April 29, 2015 § 29 Comments
The story of the 2015 Belgian Waffle Ride was the story of a bunch of people, the majority of whom didn’t even do the ride.
My slog across the dirt and somewhat-paved roads of North County San Diego was essentially a mosaic image of good-hearted volunteers, beginning on Saturday morning when scores of orange-shirted SPY employees began setting up the expo area. The weather was rainy and cold and it seemed as if the day of the big ride would be a true Belgian mudfest, but no one seemed in the least bit perturbed. Dispositions were as sunny as if the sun had been out and forecast for the next 48 hours.
Led by Victor Sheldon, volunteers like Logan Fiedler, Brian Zink, Stephen Lavery, Tait Campbell, Dan Cobley, and a whole host of others sallied forth to put up markers and hammer in wooden staked directional signage for over 125 different turns, many of which were set along dirt paths miles from pavement.
The pre-registration tent was staffed with people who cheerily took on the task of putting names and ID’s to packets, and of course dealing with the inevitable registration snafus of “Where’s my fuggin’ packet?” and “Can I register for my pal Dilbert?” and “I ordered an S but do you have an XXL?” Didn’t matter. They were equal to every task.
The day of the ride everything was more intense by orders of magnitude. A giant start/finish area had to be set up and a short cobbled section was installed, but participants saw none of that effort because we were welcomed to the area, seamlessly and flawlessly, by more orange-clad volunteers. It’s easy to believe that they were smiling at the beginning. It’s incredible that 8 or 9 or 10 hours later they were still smiling and cheering us on as we crossed the home line.

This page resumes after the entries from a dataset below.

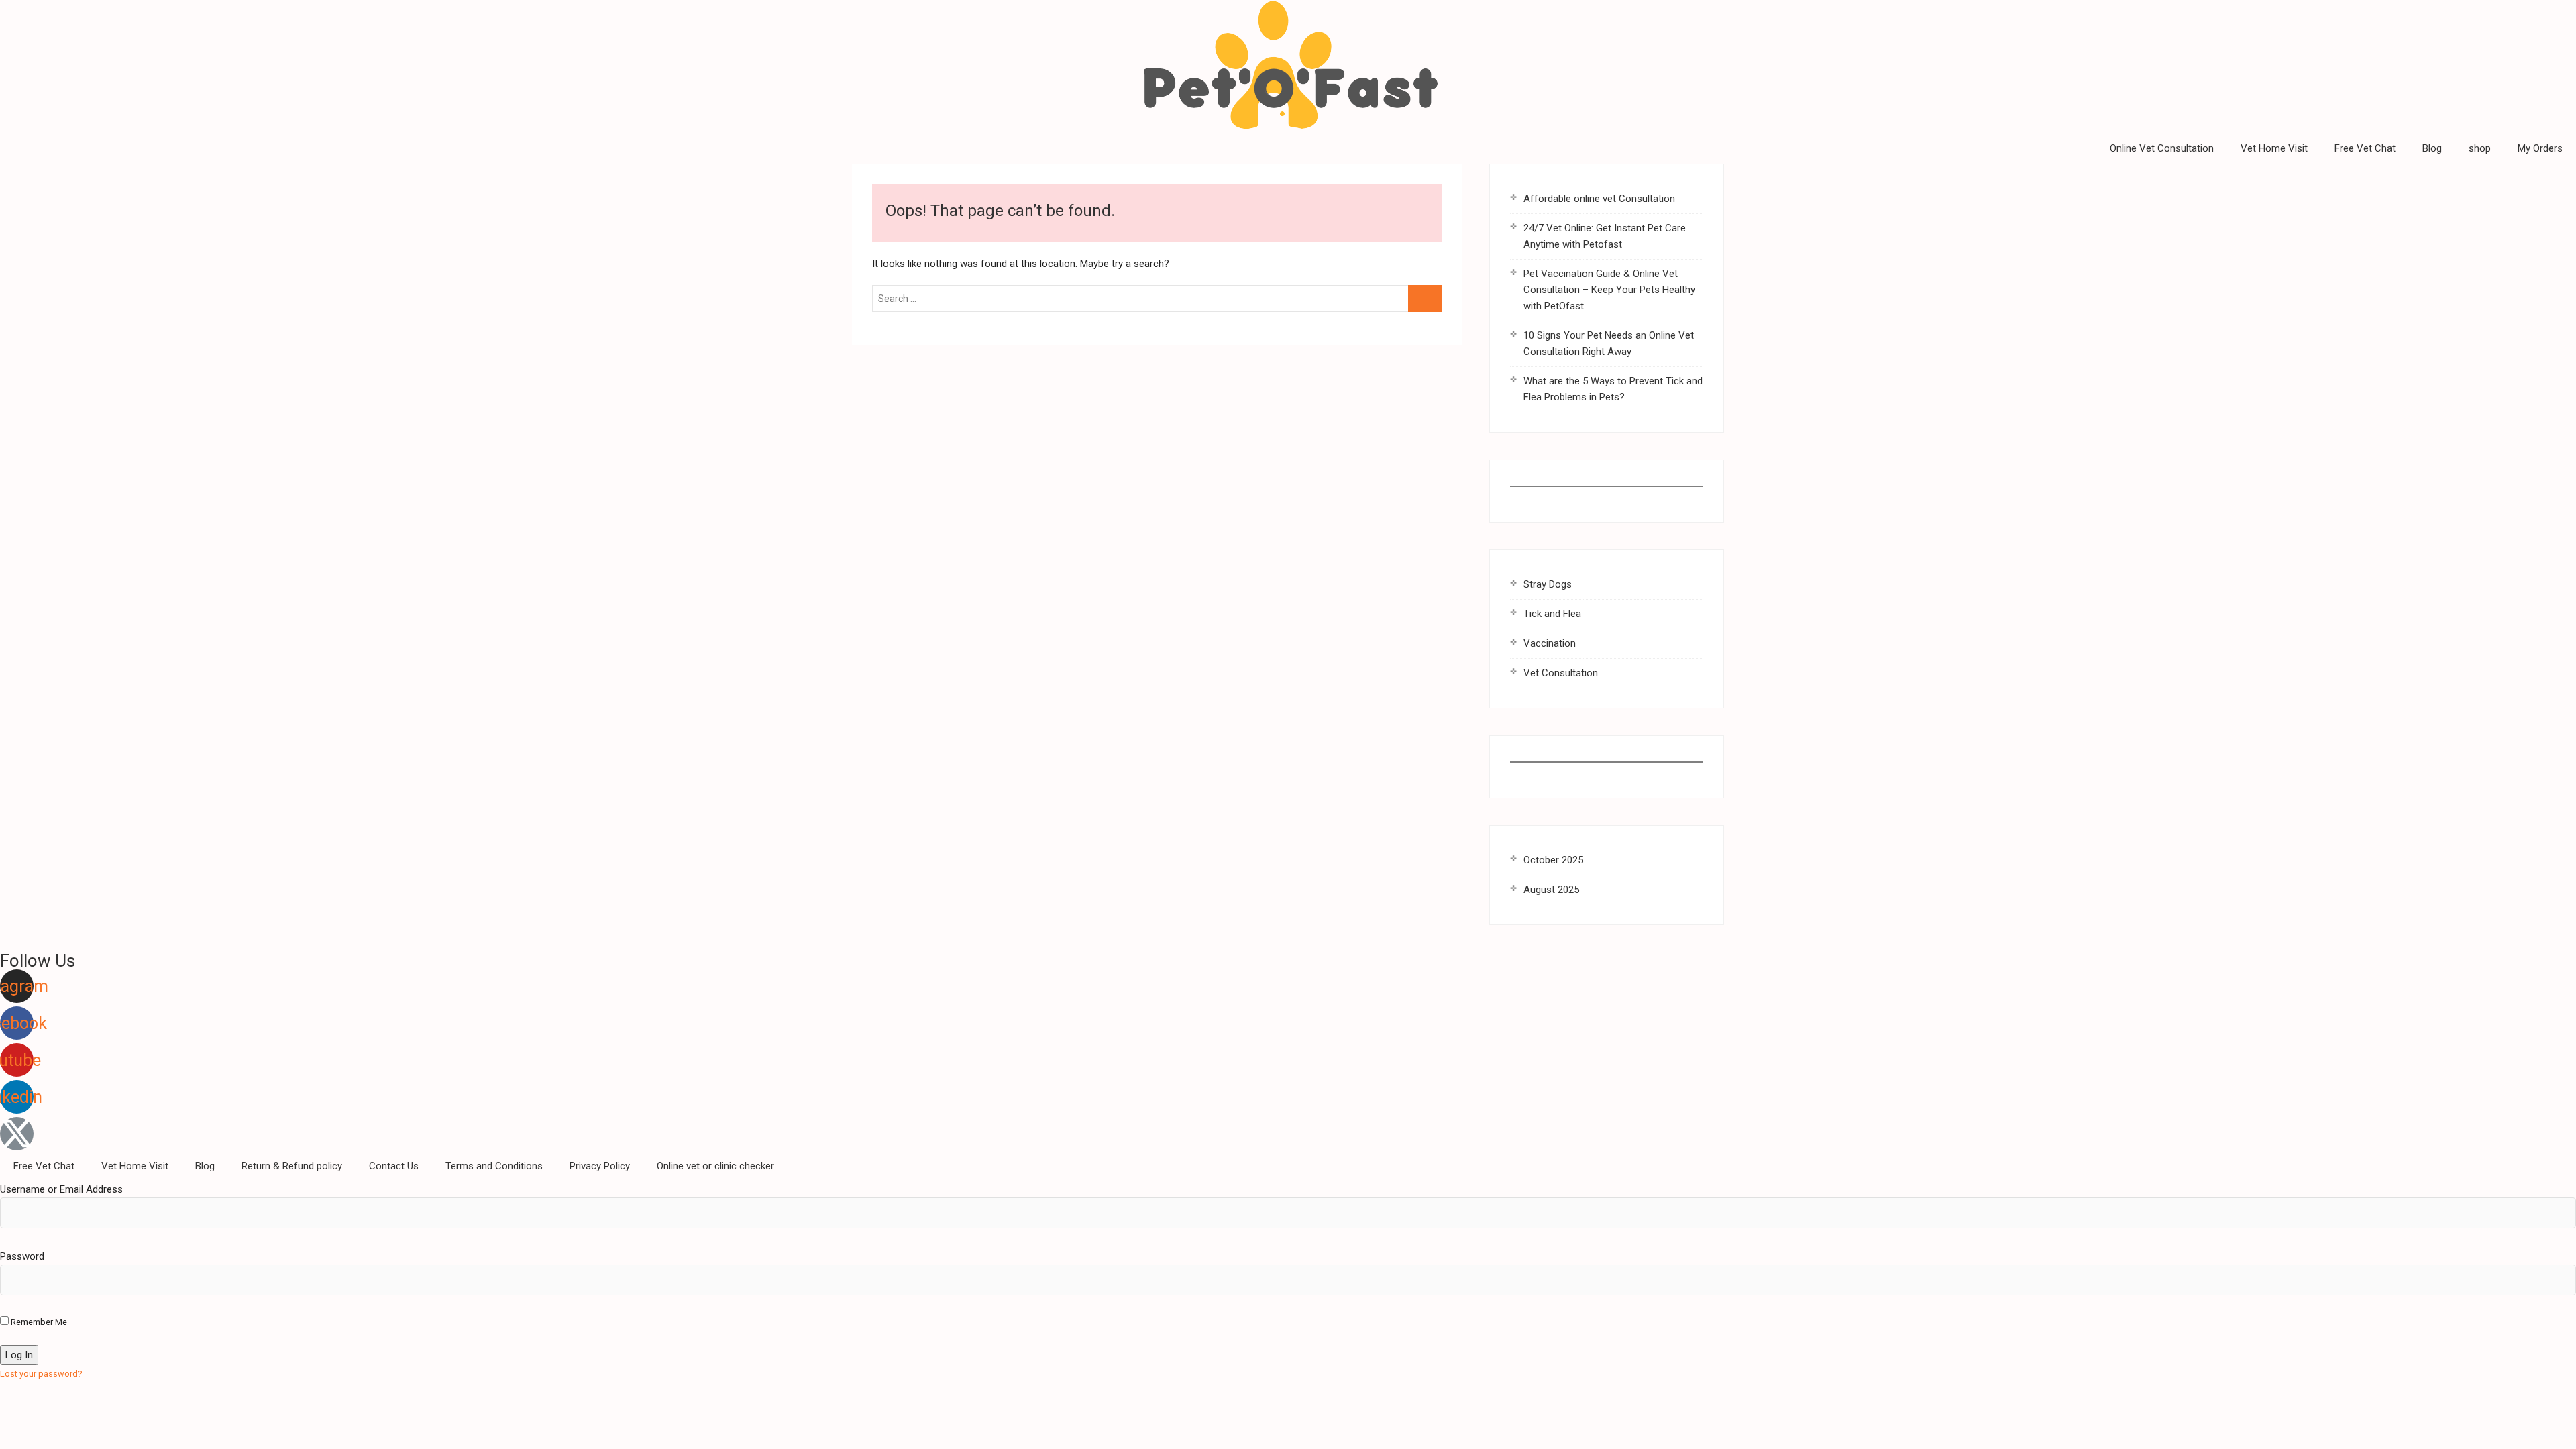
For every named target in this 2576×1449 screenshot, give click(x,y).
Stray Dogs (1547, 584)
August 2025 (1551, 889)
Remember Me (38, 1322)
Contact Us (394, 1166)
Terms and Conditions (494, 1166)
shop (2480, 148)
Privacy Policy (600, 1166)
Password (22, 1256)
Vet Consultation (1560, 673)
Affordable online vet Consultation (1599, 199)
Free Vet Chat (2365, 148)
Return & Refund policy (291, 1166)
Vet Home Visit (2274, 148)
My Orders (2540, 148)
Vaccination (1549, 643)
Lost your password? (41, 1373)
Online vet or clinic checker (715, 1166)
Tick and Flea (1552, 614)
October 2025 (1553, 860)
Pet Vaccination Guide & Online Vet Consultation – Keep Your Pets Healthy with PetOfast (1609, 290)
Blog (2432, 148)
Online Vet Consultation (2162, 148)
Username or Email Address (61, 1189)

For sheer survival the vast majority of riders could not have finished without the volunteers who staffed the refreshments stands. The bananas, electrolytes, energy gels, cokes, and gallons of water made the difference between finishing and not, and the aid stations provided their services under incredible stress: A group of 20 or 30 would roll up, screaming, gasping, choking, famished, begging, elbowing, and in a matter of seconds each rider would have multiple refilled water bottles, pockets filled with food or gels, a pat on the back, a shout of encouragement, and a push to get going again.

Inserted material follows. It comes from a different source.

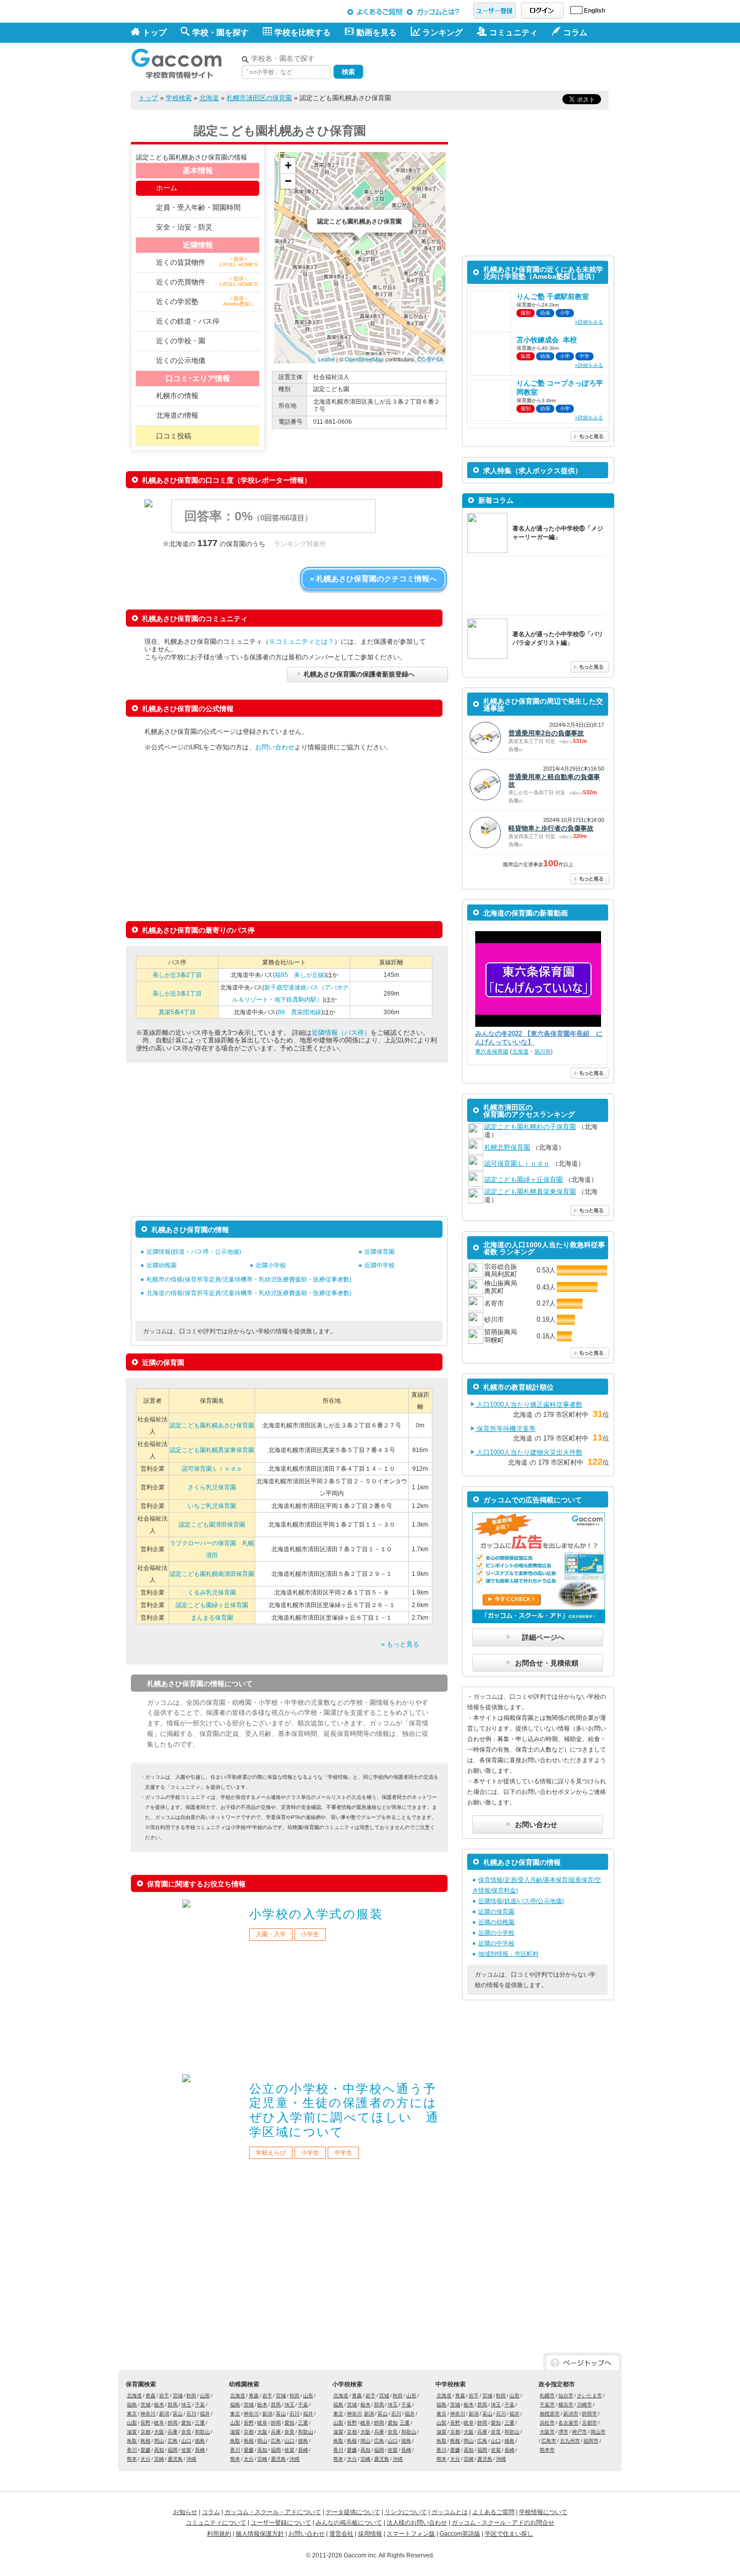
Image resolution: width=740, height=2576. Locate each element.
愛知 (186, 2423)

The volunteers did this for twelve solid hours.
Our survival was further abetted by the turn volunteers. Tricky or potentially problematic turns like Lemon Twist and Questhaven (staffed by my friend Serge Issakov), or the turnaround at Del Dios, had small crews to slow or stop traffic, wave us along, and make sure that our safety was paramount. They did all this with smiles and extra bottles of water for those who needed them. The small crew who had set up their own tent en route to Fortuna saved my BWR by plying me with the last two bottles of GQ6 electrolyte. Without it I’d still be out there somewhere, mumbling, dessicated, looking for the beer garden.

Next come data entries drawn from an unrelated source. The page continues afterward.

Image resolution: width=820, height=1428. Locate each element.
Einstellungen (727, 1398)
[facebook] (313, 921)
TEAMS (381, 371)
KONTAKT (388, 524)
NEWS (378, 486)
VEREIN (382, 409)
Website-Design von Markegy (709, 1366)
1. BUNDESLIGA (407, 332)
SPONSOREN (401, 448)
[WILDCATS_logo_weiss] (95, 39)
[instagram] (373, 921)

Getting back in one piece was also a function of the sheriff’s deputies and city law enforcement who stopped traffic at intersections, provided rolling enclosures for the leaders, waved us through intersections, and made sure that the cagers gave us a wide berth. They were professional, expert, and seemed to appreciate Sam Ames’s giant waffles heaped with ice cream, fruit, and chocolate fudge after their shifts finally ended.
The physical act of survival was one thing, but the mental part was a whole other world. My mind had come unhinged going up Double Peak when up jumped the devil. “Want a push?” he asked.
“Hell yes!” I said, and he gave me a fiery lunge that propelled me yards up the road.
Another bystander watched me flail and gave me another huge push (was that you, Kelsey?), and just as I caught my breath cresting the top I got the cheer of all cheers from Jenna K. who made me feel, despite my earlier faceplant and ragged appearance, like the champion of champions.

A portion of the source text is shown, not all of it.